Fail over to the DR cluster

In the event of catastrophic failure that has impacted the full cluster due to Data Center or Region failure, the user can initiate the failover to the DR cluster. This is a manual process.

Run the following commands to make configuration changes on the DR cluster to upgrade it to the primary cluster.

gadmin config set System.CrossRegionReplication.Enabled false
gadmin config apply -y
gadmin restart -y

Set up a new DR cluster after failover

After you fail over to your DR cluster, your DR cluster is now the primary cluster. You may want to set up a new DR cluster to still be able to recover your services in the event of another disaster.
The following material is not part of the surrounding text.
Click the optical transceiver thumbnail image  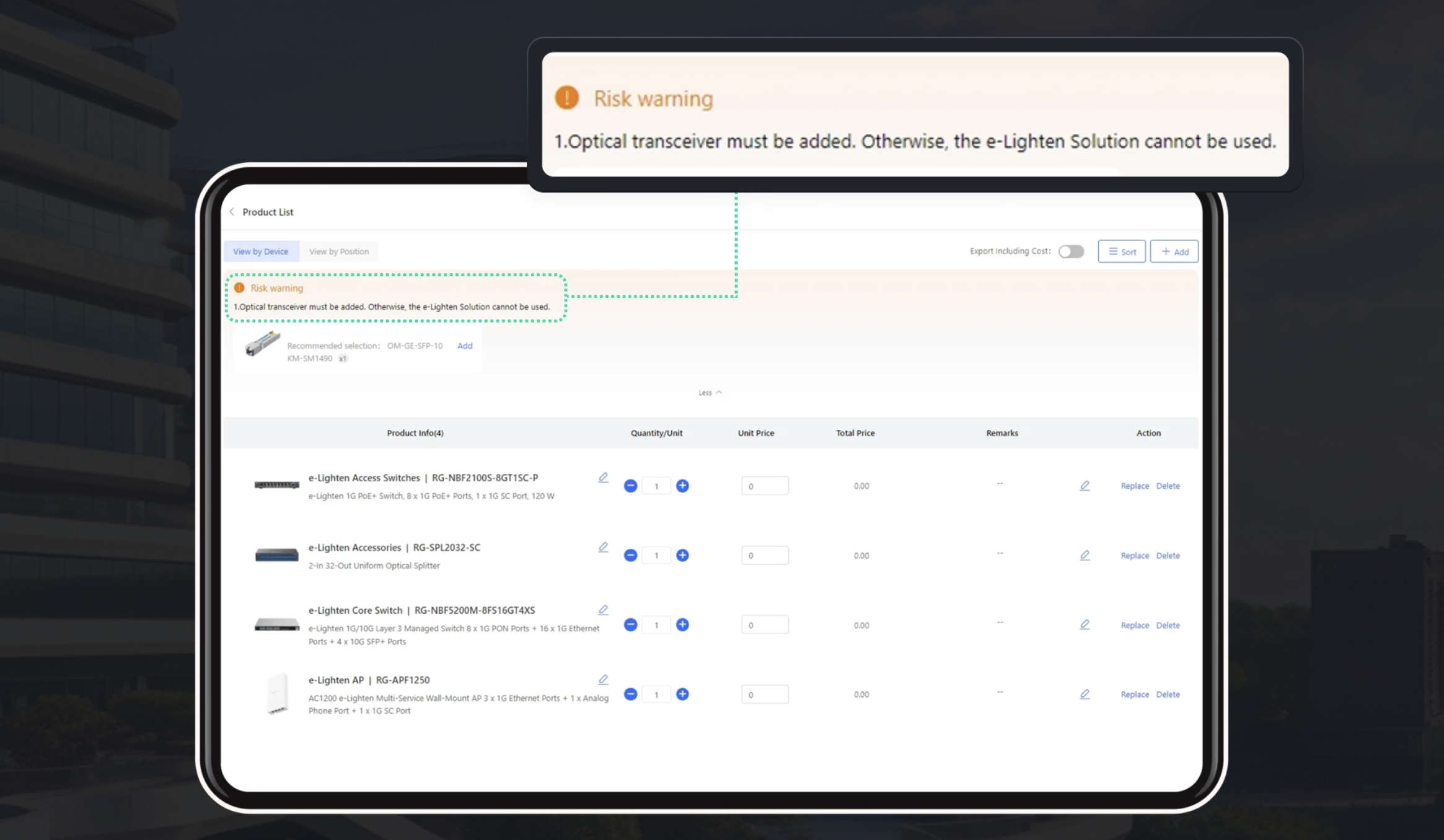click(262, 344)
To set up a new DR cluster over the upgraded primary cluster:

  1. Make a backup of the upgraded primary cluster

  2. Run the following command on the new cluster. The commands are the mostly same as setting up the first DR cluster, except that in the fourth command, the value for System.CrossRegionReplication.TopicPrefix becomes Primary.Primary instead of Primary

  3. On the new DR cluster, restore from the backup of the upgraded primary cluster

# Enable Kafka Mirrormaker
$ gadmin config set System.CrossRegionReplication.Enabled true

# Kafka mirrormaker primary cluster's IPs, separator by ','
$ gadmin config set System.CrossRegionReplication.PrimaryKafkaIPs PRIMARY_IP1,PRIMARY_IP2,PRIMARY_IP3

# Kafka mirrormaker primary cluster's KafkaPort
$ gadmin config set System.CrossRegionReplication.PrimaryKafkaPort 30002

# The prefix of GPE/GUI/GSQL Kafka Topic, by default is empty.
$ gadmin config set System.CrossRegionReplication.TopicPrefix Primary.Primary

# Apply the config changes, init Kafka, and restart
$ gadmin config apply -y
$ gadmin init kafka -y
$ gadmin restart all -y

There is no limit on the number of times a cluster can fail over to another cluster. When designating a new DR cluster, make sure that you set the System.CrossRegionReplication.TopicPrefix parameter correctly by adding an additional .Primary .

For example, if your original cluster fails over once, and the current cluster’s TopicPrefix is Primary, then the new DR cluster needs to have its TopicPrefix be Primary.Primary. If it needs to fail over again, the new DR cluster needs to have its TopicPrefix be set to Primary.Primary.Primary.